Thursday, September 20, 2007

Parsing, C++ Style. Part 1

I'm going to let you in on a secret: I hate rote busywork programming. I can't stand boring, trivial code. Oh, I know it needs to be done, but if I've done it 20 times before, odds are I'm going to find a way to keep from having to do it a 21st time. That's one of the things that's nice about using C++.

One task I detest with a passion is writing a parser. We've all had to do it. Load a text file, tokenize it based on some pattern or whatever, look for the data you're interested in, check for errors in formatting, etc. It's easy and boring. And, more importantly, highly error prone.

The latter is a real sticking point. The only thing I hate more than writing a praser is having to debug one. Adding to that is the fact that debugging a parser is not like unit testing or something of that nature; it's a totally input driven process. If you forget a particular case, or didn't anticipate something, it will come back to bite you.

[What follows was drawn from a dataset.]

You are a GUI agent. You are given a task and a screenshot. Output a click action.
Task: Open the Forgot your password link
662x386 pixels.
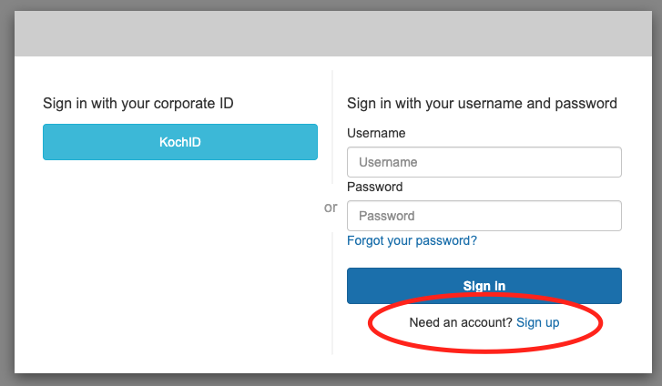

Fact is, I shouldn't have to parse code manually. I should have some API or library or something that I can apply to a text file and read it. Worst case, I should be able to define the format of the file, run the file through the parser with that format, and get a parse tree representation of the file, or an error if the file is not formatted properly. Best case, instead of a parse tree, my code simply gets called during the act of parsing the file in question.

Now, there are two utilities in particular that I personally rely upon for 95% or more of my parsing needs. The first is LibXML2. It's a C-based library (though there's an unpleasant C++ front end with an obnoxious license available, if you really need it), so it doesn't qualify as C++ Limit Science.

So, I lean on XML a lot. However, though XML is a nice language for the person writing the document, it's not particularly nice for the person reading it. Even with LibXML2, you have to do a lot of rote parsing work.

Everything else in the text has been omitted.